Our Father in heaven,
hallowed be your name,
your kingdom come,
your will be done,
on earth as it is in heaven.
Give us today our daily bread.
And forgive us our debts,
as we also have forgiven our debtors.
And lead us not into temptation,
but deliver us from the evil one,
for yours is the kingdom and the power and the glory forever. Amen.

Jesus’ teaching on murder, anger and reconciliation

“You have heard that it was said to the people long ago, ‘You shall not murder, and anyone who murders will be subject to judgment.’ But I tell you that anyone who is angry with a brother or sister will be subject to judgment. Again, anyone who says to a brother or sister, ‘Raca,’ is answerable to the court. And anyone who says, ‘You fool!’ will be in danger of the fire of hell.

“Therefore, if you are offering your gift at the altar and there remember that your brother or sister has something against you, leave your gift there in front of the altar. First go and be reconciled to them; then come and offer your gift.

“Settle matters quickly with your adversary who is taking you to court. Do it while you are still together on the way, or your adversary may hand you over to the judge, and the judge may hand you over to the officer, and you may be thrown into prison. Truly I tell you, you will not get out until you have paid the last penny.

In this section in “the Sermon on the Mount,” Jesus is dealing with murder, and how those of the kingdom of God come in him are to live in the here and now in light of that new reality. It sounds like Jesus is saying something like, “Forget the murder. Let’s get to the heart of it. Your anger. And then let’s deal with that in relationship to your brother and sister in faith (of Israel in the context, of the faith community) and with relationship to your adversary.

Jesus first deals with the danger of anger itself. If we cut down our brother or sister in our anger, we can be in danger of serious judgment. We need to pay attention to what we actually say, and we need to be concerned about the heart with which we say it.

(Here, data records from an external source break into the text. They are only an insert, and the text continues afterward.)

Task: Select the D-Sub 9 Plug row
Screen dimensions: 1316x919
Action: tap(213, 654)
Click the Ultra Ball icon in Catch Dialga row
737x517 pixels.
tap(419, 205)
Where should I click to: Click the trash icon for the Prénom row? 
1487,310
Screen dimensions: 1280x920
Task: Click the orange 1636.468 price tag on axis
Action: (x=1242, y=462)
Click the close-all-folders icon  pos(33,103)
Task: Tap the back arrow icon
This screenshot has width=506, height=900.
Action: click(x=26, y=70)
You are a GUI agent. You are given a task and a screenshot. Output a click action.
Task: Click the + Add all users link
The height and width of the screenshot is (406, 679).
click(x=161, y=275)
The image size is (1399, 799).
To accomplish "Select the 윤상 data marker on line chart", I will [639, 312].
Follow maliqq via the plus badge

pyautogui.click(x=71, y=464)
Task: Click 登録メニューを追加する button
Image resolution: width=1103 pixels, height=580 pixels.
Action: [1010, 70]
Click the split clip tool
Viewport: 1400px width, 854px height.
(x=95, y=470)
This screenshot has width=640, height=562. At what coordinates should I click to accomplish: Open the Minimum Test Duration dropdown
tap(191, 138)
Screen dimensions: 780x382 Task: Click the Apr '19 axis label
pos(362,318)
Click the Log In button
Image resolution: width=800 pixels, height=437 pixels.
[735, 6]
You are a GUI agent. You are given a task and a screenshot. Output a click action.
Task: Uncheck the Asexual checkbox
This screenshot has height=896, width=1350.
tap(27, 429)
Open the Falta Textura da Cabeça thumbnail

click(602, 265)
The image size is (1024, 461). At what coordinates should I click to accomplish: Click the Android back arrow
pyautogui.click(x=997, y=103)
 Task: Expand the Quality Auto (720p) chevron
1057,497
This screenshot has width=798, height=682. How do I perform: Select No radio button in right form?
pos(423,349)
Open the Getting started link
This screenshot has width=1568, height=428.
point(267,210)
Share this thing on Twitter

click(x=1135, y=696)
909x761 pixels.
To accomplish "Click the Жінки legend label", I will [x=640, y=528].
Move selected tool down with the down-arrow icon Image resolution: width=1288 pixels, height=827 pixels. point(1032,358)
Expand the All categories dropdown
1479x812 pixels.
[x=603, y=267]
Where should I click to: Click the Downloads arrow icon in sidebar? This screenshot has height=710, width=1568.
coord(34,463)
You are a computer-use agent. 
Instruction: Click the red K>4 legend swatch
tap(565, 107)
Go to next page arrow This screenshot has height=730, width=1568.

Jesus next goes on to worship. If we are going to worship with others, and I think taking Holy Communion or gathering around the Lord’s Table would fit well into that category, and we remember that someone holds something against us, we must go and be reconciled to them. I believe this involves matters in which we have clearly sinned against someone, or in which we have been clearly perceived to have done wrong against them, even if that’s a misperception. We are to make that right, or clear up the misunderstanding. We are to be reconciled to them. Of course one can forgive, with a reconciliation which is not full in this life. If the one we forgive has a problem so that we can’t trust them, then we won’t be able to resume the relationship we had with them in the past. Or it may make no sense to do so, except on a level removed from what once was, say in the case of divorce.  When reconciliation comes, it should be thought that we will both be better in the relationship, at least wiser, even if the relationship is no closer than before. Of course we are to be growing in our love for God and for each other. All of this is in the context of not murdering our brother and sister in our heart, as John says later in his first letter, the murder/anger problem Jesus is dealing with. We can’t say we love God while we hate one of God’s children in our heart. Hate, anger, and murder as far as the heart is concerned, are not far apart.

And then Jesus turns to our adversary, and specifically one suing to take us to court. Jesus says to deal with that quickly, to settle matters with them to avoid being taken to court. That is also related to the murder/anger issue. We must not be angry even against our adversaries, Jesus is saying, I take it. We must avoid anger showing up in hard words we can volley at and against others. This is the way of Jesus for us, if we are to be something other than ruined salt, and a hidden light to this world.

And so we want to follow the words of Jesus, if we’re to be followers of Jesus, together in Jesus for the world.